-- EXTRACTED DATA follows --
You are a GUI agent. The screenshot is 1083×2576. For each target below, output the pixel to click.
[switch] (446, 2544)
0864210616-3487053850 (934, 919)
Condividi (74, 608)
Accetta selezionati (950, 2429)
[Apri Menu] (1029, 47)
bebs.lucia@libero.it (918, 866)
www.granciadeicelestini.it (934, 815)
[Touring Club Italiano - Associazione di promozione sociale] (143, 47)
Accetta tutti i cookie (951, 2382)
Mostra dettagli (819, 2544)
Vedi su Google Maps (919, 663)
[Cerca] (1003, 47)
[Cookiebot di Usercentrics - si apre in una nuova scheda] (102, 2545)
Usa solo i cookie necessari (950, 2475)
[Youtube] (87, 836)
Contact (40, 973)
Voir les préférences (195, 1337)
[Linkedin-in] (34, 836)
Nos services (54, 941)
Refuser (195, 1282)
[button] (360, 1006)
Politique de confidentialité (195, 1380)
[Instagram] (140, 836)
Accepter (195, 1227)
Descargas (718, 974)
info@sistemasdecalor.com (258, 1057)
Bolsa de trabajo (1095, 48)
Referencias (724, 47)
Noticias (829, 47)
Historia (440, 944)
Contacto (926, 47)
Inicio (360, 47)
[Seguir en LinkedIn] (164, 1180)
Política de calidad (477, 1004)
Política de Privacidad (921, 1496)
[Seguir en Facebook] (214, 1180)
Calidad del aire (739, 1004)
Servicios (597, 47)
-- EXTRACTED DATA concluded --
Take every line from the data that includes the word "Política".

ANSWER BOX -
Política de calidad (477, 1004)
Política de Privacidad (921, 1496)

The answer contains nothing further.